当時は、禁煙などと言う概念が庁舎内にはなく、喫煙職員はところ構わず、吸いたい放題が許されている時代だった。
あれから、15年の月日が経ったわけだが、思い起こせば、これまで色々なことがあった。
初めて私が本会議で禁煙を質問として取り上げたとき、当時の中里区長が「事務室では喫煙しないように」との答弁をして、翌日から、事務机の上から原則、灰皿が無くなった。
民主党公認で当選した2期(当時の話、現在の私は無所属)の時は、議会で禁煙を主張した途端、江戸川区職員組合から呼び出され、「組合は民主党を応援しているというのに、なぜ君は、組合の邪魔をしようとするのか」と詰問されたこともあった。
同じく民主党時代に、吉田公一衆議院議員の事務所のパーティに行った時、喫煙するご本人から「まさか君は、喫煙者に対して『タバコを止めろ』などと失礼なことを言いに来たわけではないだろうね」と嫌味を言われたこともあった。
刷新の会という会派に所属していたとき、同じ会派に所属していた大先輩の田辺達昭議員(当時)と政治的な意見の相違で険悪な雰囲気になった。その時、田辺達昭議員が、おもむろにタバコを取り出して、吸おうとしたので、「田辺さん、会派の室内は禁煙が約束のはずです」と注意した。それにも関わらず、「これはタバコじゃねーんだよ」といって、一見タバコのように見える電子タバコのようなものを手にとって、私に目の前に差し出した。
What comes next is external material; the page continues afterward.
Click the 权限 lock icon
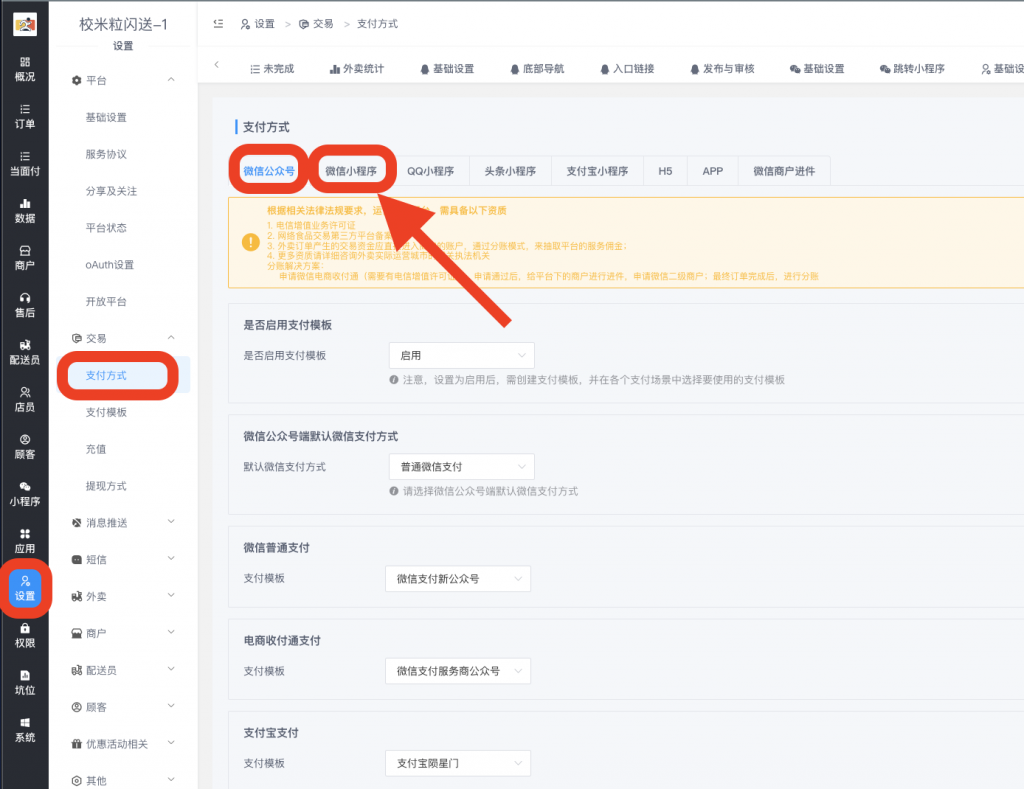 coord(24,634)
「紛らわしいじゃないですか」、私はそう言って、引き下がらなかった。
また文教委員会で広島市を視察していたとき、既に「委員会では禁煙」というルールが決まっていたにも関わらず、視察先の役所に灰皿があったことを理由に、おもむろにタバコを吸い出した深江かずゆき委員長(当時)を注意したこともあった。深江かずゆき委員長は、私の注意を無視し、喫煙を強行して続けた。その時は、それ以上、私は何も言わなかったが、その文教委員会が終わる一年間の最後の日に、「『委員会は禁煙』と決まっているにも関わらず、視察先で委員長自らが、その禁を破るようなことがあった。本来、委員会をまとめるべき立場にある委員長が進んで喫煙したと言うことは、この委員会における最大の汚点である」という発言をしたこともあった。
「委員会は禁煙」と決まっていたにも関わらず、その委員会とは、常任委員会、特別委員会、議会運営委員会、全員協議会などを指すのであって、議会運営委員会理事者会議は、それに該当しないとか、視察中のバスの中は、それに該当しないなどのように、喫煙議員がわずかでも、「吸える環境」を見つけ出し、喫煙を強行していたことを思い出す。
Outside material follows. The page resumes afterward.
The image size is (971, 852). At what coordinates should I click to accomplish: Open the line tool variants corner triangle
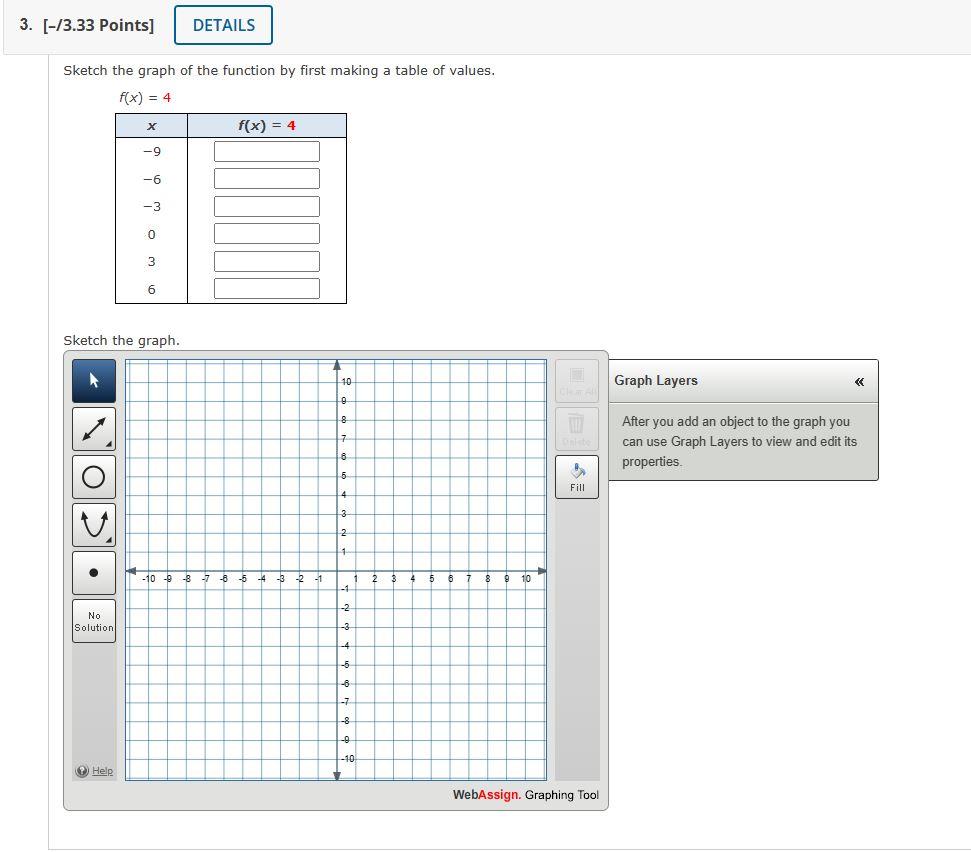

最初の内は、私も黙って我慢していたのだが、その内、「バスの中は禁煙でお願いします」と議員全体に呼びかけたり、それでも喫煙をやめない議員に対しては、「○○さん、喫煙しないでください」と個別に直接注意したこともあった。
今や議会の視察中のバスの中で喫煙する議員はいない。
他にも、区内外で、色々と喫煙議員との対立は数多くあったのだが、時に印象深い議員さんとの対立を実名を持って紹介させていただいた。今になれば、私にとって懐かしい思い出だ。
最年少の一年生議員の時から、この様な具合なのだから、他の先輩議員からすれば、私など決して議員仲間から愛される議員ではなく、生意気で憎たらしい議員だったに違いない。
しかし、少数とはいえ、私を影ながら応援してくれた同僚議員もいたし、喫煙を嫌う職員からも、私の主張は支持されているとの話を、間接的ながら聞いていたので、私は私の信じる主張を言い続けることができた。
報道によると、「江戸川区施設を全面禁煙 都内で初めて」だという。
今まで、喫煙やポイ捨てを禁じる条例がない、都内23区で唯一の自治体であった江戸川区は、私の目から見て最低の自治体であった。その最低の自治体である江戸川区が、「区内施設」という限定された条件下ではあるが、初めてトップに立とうとしている。
私は健康推進課の前田裕爾課長(51)に対して、「こんなことは私が、10年以上も昔から言い続けてきたことではないか」そのように言ったら、前田課長から、「やっと時代が議員さんの主張に追いついてきたのですよ」と、逆にヨイショされてしまった。
禁煙政策では、まだまだ他の自治体に劣る江戸川区であるが、今回の報道に関しては、素直に高く評価したい。
タバコの問題にしろ、高速道路の問題にしろ、言い始めの時は、「なんだこいつ」と思われても、10年後、20年後、「タナカケンの主張に時代が追いついた」と言われるような議員活動を、これからも続けていきたい。